So I have a little bit of a confession to make……. I had pizza for breakfast this week 🙈! Healthy beetroot pizza though, and it was DELICIOUS!! I’m literally obsessed with the combination of beetroot and feta – it’s a match made in heaven, and my homemade pesto – Oh.My.Days, ridiculously tasty.
Basil has sooooo many health benefits too, including; stress release, clearing the skin, combatting PMS and detoxifying the liver.
And not forgetting beetroot, it’s full of everyday nutrients, like: b vitamins, iron, manganese (which is good for your bones, liver, kidney and pancreas), copper, magnesium and potassium (essential for healthy nerve and muscle function. What a nutritional goldmine!!
The ingredients for the pesto in this recipe will make a little more than what’s needed for the pizza, so I’ve been busy creating lots of other pesto recipes this week that you can use the leftovers with (it keeps in the fridge for up to 7 days):
If you do make any of my recipes, please tag me in your posts on Instagram I’d love to see your creations and use the hashtags #staceyhogan #happyandhealthy
Ingredients (serves 2):
For the base:
400g cauliflower, grated
2 beets, grated
6 tbsp ground almonds
2 tbsp ground flaxseeds
2 tsp garlic powder
2 tbsp nutritional yeast
For the pesto:
75g cashews (can also use walnuts or pine nuts)
35g basil leaves
Juice from 1/2 lemon
1 garlic clove
1 tbsp nutritional yeast
1 tbsp olive oil
20g feta cheese
4 black olives
Optional: chickpea crispies
- Preheat the oven to 180C.
- Start by making the pesto – add all the ingredients to a food processor and blitz until a smooth paste. Set aside until later. (This should make around 150g of pesto, you’ll only need 90g for this recipe so see my notes above for other pesto recipes to use the rest, or reduce the ingredients).
- Place the grated cauliflower in a microwavable bowl, and heat in the microwave for 5 minutes.

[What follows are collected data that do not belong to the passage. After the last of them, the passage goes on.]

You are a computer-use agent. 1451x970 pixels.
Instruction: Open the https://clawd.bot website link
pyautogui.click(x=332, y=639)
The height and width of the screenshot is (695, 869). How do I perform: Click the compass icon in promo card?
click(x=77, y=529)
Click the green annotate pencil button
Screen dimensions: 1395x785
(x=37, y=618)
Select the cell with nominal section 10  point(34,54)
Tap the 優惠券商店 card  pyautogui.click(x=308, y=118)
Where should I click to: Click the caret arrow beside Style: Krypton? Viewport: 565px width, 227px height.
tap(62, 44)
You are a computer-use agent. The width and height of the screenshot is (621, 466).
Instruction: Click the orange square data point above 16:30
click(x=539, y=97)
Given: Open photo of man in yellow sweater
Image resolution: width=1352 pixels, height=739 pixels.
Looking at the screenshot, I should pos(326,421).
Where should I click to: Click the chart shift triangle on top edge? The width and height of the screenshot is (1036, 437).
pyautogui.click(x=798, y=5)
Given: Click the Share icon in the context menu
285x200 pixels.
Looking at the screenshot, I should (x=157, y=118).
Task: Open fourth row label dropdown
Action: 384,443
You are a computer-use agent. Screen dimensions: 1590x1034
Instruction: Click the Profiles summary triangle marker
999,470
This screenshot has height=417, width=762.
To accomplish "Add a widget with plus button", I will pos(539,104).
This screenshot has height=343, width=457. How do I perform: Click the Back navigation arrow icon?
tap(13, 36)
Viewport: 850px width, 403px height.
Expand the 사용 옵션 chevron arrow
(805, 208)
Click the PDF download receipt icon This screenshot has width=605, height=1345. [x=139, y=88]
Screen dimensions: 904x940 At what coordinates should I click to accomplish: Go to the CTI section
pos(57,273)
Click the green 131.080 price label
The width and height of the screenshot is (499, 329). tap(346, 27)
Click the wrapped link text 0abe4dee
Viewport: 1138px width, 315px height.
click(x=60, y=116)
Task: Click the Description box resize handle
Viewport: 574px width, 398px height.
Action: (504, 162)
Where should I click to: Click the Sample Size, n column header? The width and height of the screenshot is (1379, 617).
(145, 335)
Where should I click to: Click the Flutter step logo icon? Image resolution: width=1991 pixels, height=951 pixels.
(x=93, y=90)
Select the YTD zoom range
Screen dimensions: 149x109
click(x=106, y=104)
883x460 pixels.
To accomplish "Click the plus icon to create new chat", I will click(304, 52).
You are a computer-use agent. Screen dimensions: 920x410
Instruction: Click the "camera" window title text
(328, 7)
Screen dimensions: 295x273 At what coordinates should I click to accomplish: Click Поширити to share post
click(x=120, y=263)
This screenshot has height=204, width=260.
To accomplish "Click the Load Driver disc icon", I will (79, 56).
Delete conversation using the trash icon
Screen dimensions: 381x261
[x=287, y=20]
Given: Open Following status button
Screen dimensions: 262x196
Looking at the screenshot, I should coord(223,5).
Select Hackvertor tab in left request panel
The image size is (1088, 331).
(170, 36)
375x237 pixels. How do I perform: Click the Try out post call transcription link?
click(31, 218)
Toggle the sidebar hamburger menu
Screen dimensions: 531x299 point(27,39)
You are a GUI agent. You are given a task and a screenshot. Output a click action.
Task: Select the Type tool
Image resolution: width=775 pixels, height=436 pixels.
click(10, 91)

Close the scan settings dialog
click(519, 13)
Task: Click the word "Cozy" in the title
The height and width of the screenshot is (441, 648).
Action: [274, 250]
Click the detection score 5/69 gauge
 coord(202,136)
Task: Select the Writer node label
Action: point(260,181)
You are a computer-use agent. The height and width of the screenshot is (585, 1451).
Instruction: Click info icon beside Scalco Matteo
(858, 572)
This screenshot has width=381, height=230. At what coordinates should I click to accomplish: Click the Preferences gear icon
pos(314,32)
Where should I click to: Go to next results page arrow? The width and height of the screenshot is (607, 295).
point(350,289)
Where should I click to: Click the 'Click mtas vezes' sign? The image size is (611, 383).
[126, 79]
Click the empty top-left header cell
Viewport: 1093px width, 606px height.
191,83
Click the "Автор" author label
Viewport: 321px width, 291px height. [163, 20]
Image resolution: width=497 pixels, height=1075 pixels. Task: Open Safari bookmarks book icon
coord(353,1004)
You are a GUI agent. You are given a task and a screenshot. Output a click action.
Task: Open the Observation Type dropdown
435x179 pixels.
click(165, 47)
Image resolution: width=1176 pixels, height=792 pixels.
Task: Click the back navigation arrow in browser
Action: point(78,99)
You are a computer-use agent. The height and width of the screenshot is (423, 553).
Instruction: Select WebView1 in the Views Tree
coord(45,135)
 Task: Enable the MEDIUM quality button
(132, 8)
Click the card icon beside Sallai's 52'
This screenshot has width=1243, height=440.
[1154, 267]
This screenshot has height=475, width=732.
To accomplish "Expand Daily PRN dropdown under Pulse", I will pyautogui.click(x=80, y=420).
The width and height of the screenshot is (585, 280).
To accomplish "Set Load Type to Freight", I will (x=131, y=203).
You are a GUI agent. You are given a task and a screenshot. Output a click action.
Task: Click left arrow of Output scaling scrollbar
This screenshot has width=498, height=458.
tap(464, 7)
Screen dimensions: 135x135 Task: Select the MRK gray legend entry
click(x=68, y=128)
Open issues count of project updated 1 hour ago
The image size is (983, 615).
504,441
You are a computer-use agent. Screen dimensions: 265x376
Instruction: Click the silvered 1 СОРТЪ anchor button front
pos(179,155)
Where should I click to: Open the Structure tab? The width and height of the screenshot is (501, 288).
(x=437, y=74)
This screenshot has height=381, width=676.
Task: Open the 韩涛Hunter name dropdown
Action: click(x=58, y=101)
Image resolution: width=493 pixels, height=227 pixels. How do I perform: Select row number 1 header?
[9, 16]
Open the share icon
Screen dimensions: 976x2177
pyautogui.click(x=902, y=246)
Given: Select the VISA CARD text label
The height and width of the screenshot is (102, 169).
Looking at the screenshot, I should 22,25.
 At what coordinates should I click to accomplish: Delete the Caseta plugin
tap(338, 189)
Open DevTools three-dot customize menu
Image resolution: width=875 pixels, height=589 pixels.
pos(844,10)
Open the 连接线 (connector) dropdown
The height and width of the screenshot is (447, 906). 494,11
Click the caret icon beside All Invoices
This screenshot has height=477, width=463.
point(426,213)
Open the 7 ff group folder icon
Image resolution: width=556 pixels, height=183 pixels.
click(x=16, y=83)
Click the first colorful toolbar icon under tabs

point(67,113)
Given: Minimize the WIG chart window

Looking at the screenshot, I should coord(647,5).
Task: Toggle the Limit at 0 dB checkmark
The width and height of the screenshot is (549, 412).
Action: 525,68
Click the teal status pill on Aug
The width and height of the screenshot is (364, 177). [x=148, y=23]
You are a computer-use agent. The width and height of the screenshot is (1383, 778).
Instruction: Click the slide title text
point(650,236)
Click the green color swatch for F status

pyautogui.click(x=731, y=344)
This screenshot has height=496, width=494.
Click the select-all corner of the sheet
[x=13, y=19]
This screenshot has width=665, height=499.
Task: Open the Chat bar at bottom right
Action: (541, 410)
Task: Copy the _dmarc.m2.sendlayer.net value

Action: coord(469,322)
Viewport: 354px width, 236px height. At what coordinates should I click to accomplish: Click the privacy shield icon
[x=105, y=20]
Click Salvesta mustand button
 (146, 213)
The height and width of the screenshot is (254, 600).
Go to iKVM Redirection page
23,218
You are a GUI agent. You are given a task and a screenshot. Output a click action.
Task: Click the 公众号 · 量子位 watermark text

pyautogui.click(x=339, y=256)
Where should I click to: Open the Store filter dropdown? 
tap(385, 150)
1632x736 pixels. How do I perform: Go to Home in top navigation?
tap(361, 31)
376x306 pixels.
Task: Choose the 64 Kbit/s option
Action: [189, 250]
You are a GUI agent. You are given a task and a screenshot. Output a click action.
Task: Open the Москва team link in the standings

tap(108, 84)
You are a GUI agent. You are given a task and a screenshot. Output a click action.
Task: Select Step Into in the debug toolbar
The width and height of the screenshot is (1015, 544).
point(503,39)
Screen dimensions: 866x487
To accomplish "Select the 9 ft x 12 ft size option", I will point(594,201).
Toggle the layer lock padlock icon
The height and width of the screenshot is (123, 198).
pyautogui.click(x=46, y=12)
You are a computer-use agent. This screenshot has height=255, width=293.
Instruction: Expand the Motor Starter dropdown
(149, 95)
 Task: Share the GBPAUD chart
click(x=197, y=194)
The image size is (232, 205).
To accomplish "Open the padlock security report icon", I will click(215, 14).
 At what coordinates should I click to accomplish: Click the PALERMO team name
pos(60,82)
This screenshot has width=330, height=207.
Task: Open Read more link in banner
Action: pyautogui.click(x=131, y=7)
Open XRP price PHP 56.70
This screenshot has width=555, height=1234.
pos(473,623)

- Tip the cauliflower onto a clean kitchen towel and leave to cool. Once cooled, scrunch up the towel and squeeze until all the liquid is drained out. Transfer to a food processor with the rest of the base ingredients and blitz until a dough is formed. If you find the dough is still quite sticky, add another tablespoon of around almonds. Leave to rest for 5 minutes.
- Roll out the dough onto a baking tray lined with parchment paper, you want it to be around 3-4mm thick, you can either make 2 small pizzas or one large one. Bake in the oven for 10 minutes.
- Remove the base(s) from the oven and spread your pesto on top along with the toppings. Place back in the oven for 5 minutes.